John Rivera, representing the officer who fired on Kinsey as head of Miami-Dade's Police Benevolent Association, said in a press conference on Thursday: "The movement of the white individual [the autistic patient] looked like he was getting ready to discharge a firearm on Mr Kinsey.
"The officer discharged, trying to strike and stop the white male, and unfortunately he missed the white male and shot Mr Kinsey by accident."
He added: "This is not a case of a rogue cop, or a case of police abuse. This is a case where a police officer was trying to save Mr Kinsey's life and unfortunately his shot went astray."
North Miami Police Department says the incident occurred after officers were called to reports of an armed man threatening to kill himself at the junction of Northeast 127th Street and 14th Avenue.
They instead found Kinsey speaking with his autistic patient, who had wandered off from a mental health centre and was sitting down in the middle of the road to play with a toy truck.
Kinsey, 47, can be heard shouting at police before he was shot that his patient is not carrying a firearm, but instead a toy truck. He says: "All he has is a toy truck. A toy truck. I am a behaviour therapist at a group home."
Rivera said the video of the incident "poorly" portrayed the events, saying it was filmed "from a different vantage point and much closer than the officer was". He claimed officers couldn't hear what Kinsey was saying.
The officer who fired on Kinsey, identified only as a 30-year-old Hispanic man with four years' service, has been placed on administrative leave, as is standard departmental policy.
He said in a written statement: "I took this job to save lives and help people. I did what I had to do in a split-second to accomplish that, and hate to hear others paint me as something I'm not."
North Miami Police Chief Gary Eugene said an investigation into the incident had been turned over to the Miami-Dade State Attorney's Office, and urged any witnesses to come forward. He confirmed no firearm was found at the scene.
On Thursday, US Rep Frederica Wilson, congresswoman from the 24th district of Florida, said she was "shocked and stunned" at the shooting, saying it was "like a nightmare".
She said: "This is not supposed to be happening in North Miami. North Miami is a city where the police officers and the community gel. So many of our police officers come from the community, live in the community, work with the community.

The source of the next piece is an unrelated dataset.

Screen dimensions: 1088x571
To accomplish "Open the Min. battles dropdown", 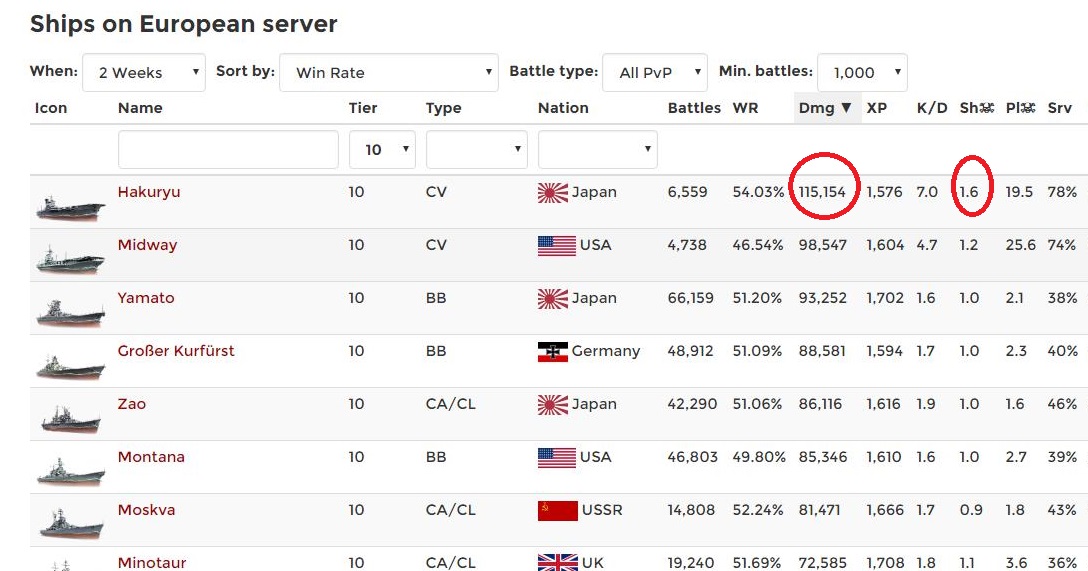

"The video is like a nightmare. I can't believe it [and] I've seen several police shootings. We say to our boys and our men, 'If you're ever stopped by the police, freeze – don't move'. That's number one on the brochure that we created to train the boys.
"What else could we have told him [Kinsey]? What could have saved him from being shot? From what I saw, he was lying on the ground, with his hands up, freezing. And he was still shot."
As a small group of protesters gathered inside the North Miami Police Department HQ demanding answers, Eugene told the media a "transparent" investigation would take place, adding: "I can assure you our department is committed to keeping the community safe."
Kinsey is recovering in hospital with his injuries not thought to be life-threatening. He is expected to be released this week.